Énoncé A:
Selon l'extrait sur Han Ryner, dans quel roman Henri Ner signe-t-il pour la première fois de ce pseudonyme ?

Extrait:

····················

La philosophie pacifiste et anarchiste individualiste de Henri Ner (1861-1938) s’exprime dans le roman Le crime d’obéir — titre programmatique s’il en est —, le premier texte qu’il signe d’un pseudonyme quasi anagrammatique qui le rendra célèbre dans les milieux anarchistes et libertaires : Han Ryner.[1]

Ce roman contient en quelques phrases le noyau même de sa philosophie :

Comme tous ceux qui prétendent commander, il obéit. Nous n’imposons que des volontés qui nous furent imposées. L’orgueil d’être Colonel se paie de l’humiliation de subir le Général. Toute autorité est chose chancelante, essaie de s’appuyer à une autorité qui lui semble plus solide.

····················

Lignes de données:
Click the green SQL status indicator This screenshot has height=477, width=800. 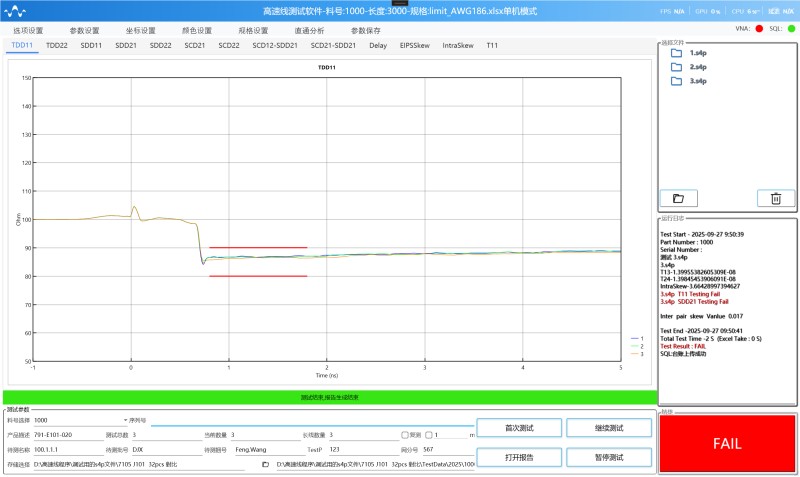792,29
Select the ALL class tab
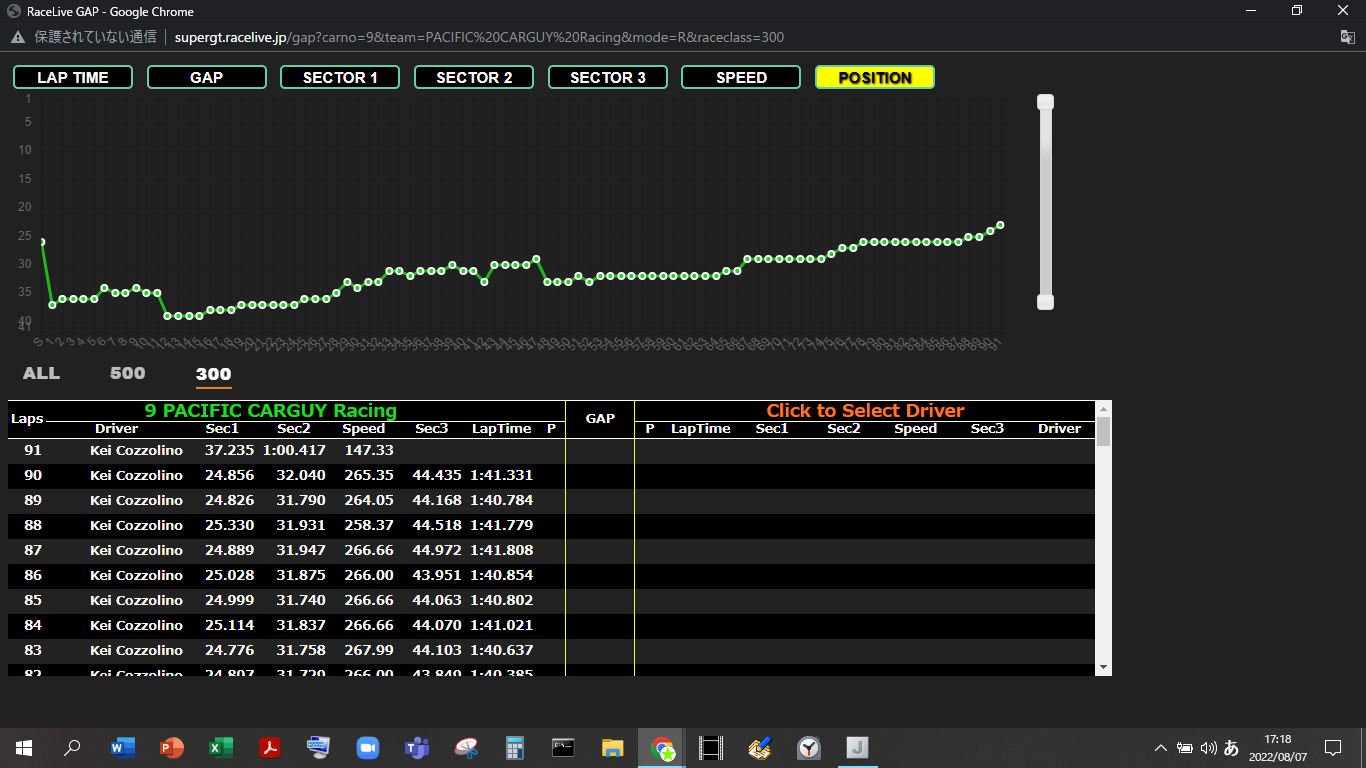 tap(41, 373)
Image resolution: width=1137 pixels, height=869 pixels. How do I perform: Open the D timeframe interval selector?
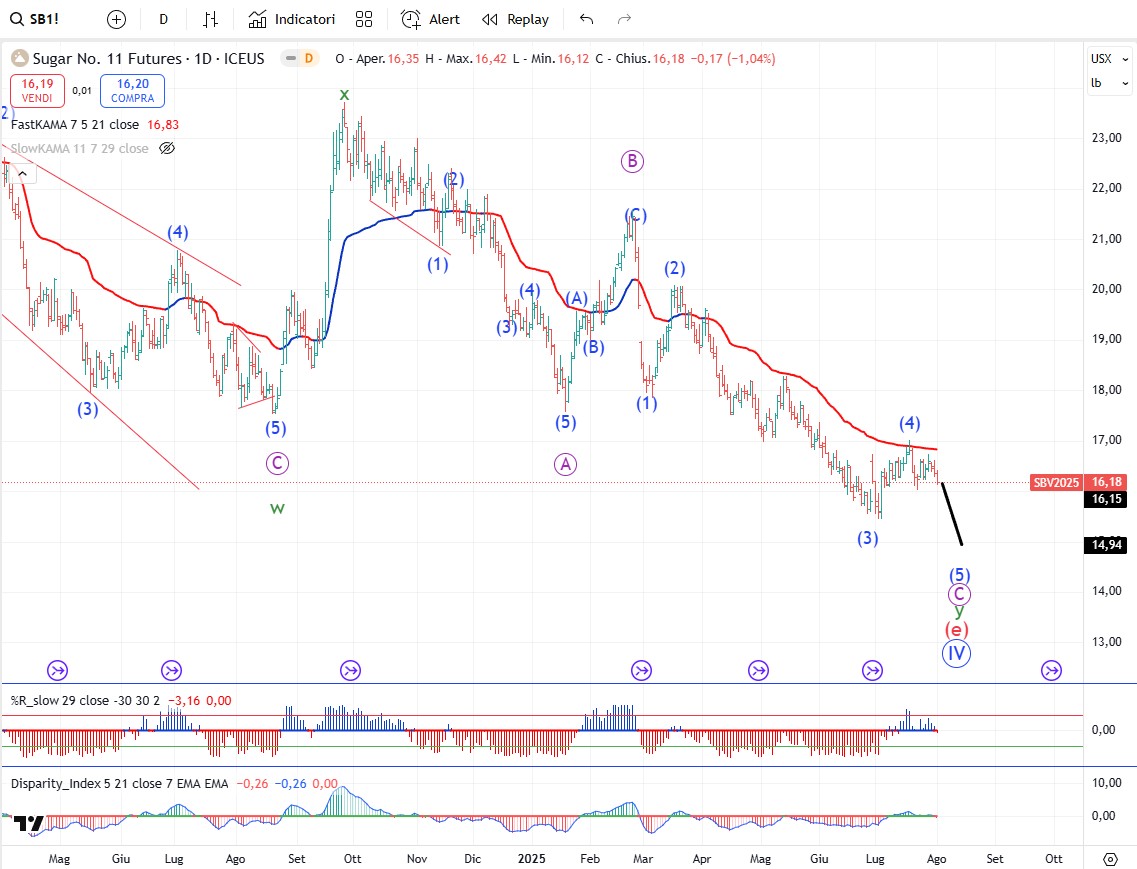click(x=164, y=19)
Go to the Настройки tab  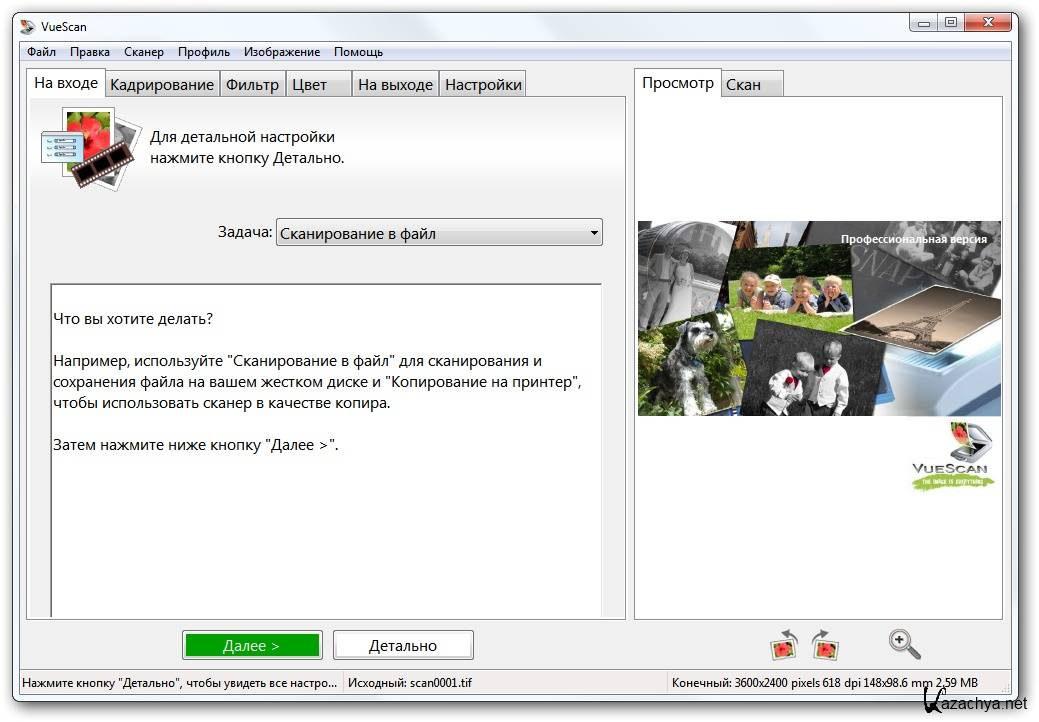point(483,85)
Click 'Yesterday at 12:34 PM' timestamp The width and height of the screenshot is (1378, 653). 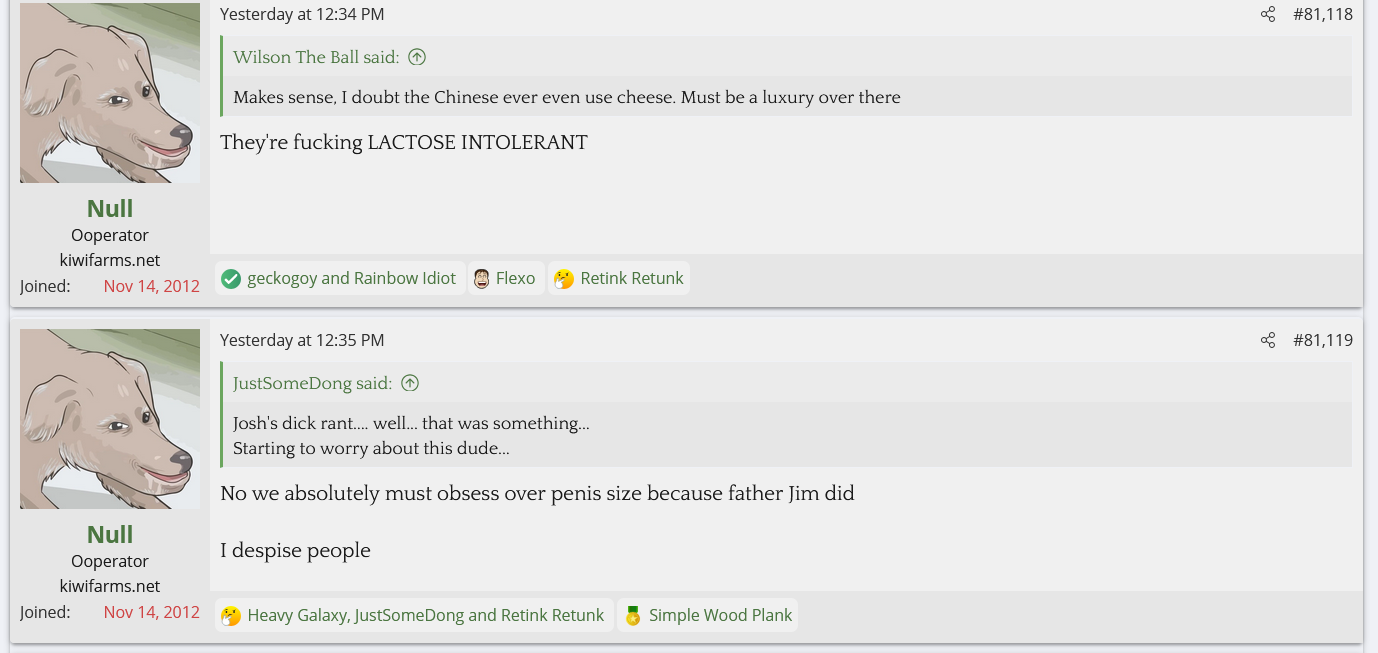pos(302,14)
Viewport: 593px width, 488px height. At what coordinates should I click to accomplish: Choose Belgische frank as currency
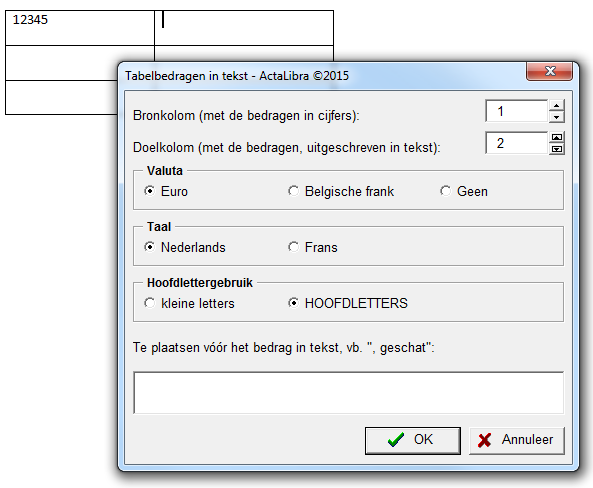[341, 191]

····················

Énoncé B:
Redimensionnez la partie des enregistrements qui va de la ligne contenant « Viewport: 593px width, 488px » jusqu'à la fin des enregistrements, bornes incluses. Recopiez uniquement ces lignes, consignes comprises, en multipliant par 0,25 chaque coordonnée des réponses et en arrondissant à l'entier (demis vers le haut), sans reproduire les images.

Sortie attendue A:
Dans le roman Le crime d'obéir.

Sortie attendue B:
Viewport: 593px width, 488px height. At what coordinates should I click to accomplish: Choose Belgische frank as currency
[85, 48]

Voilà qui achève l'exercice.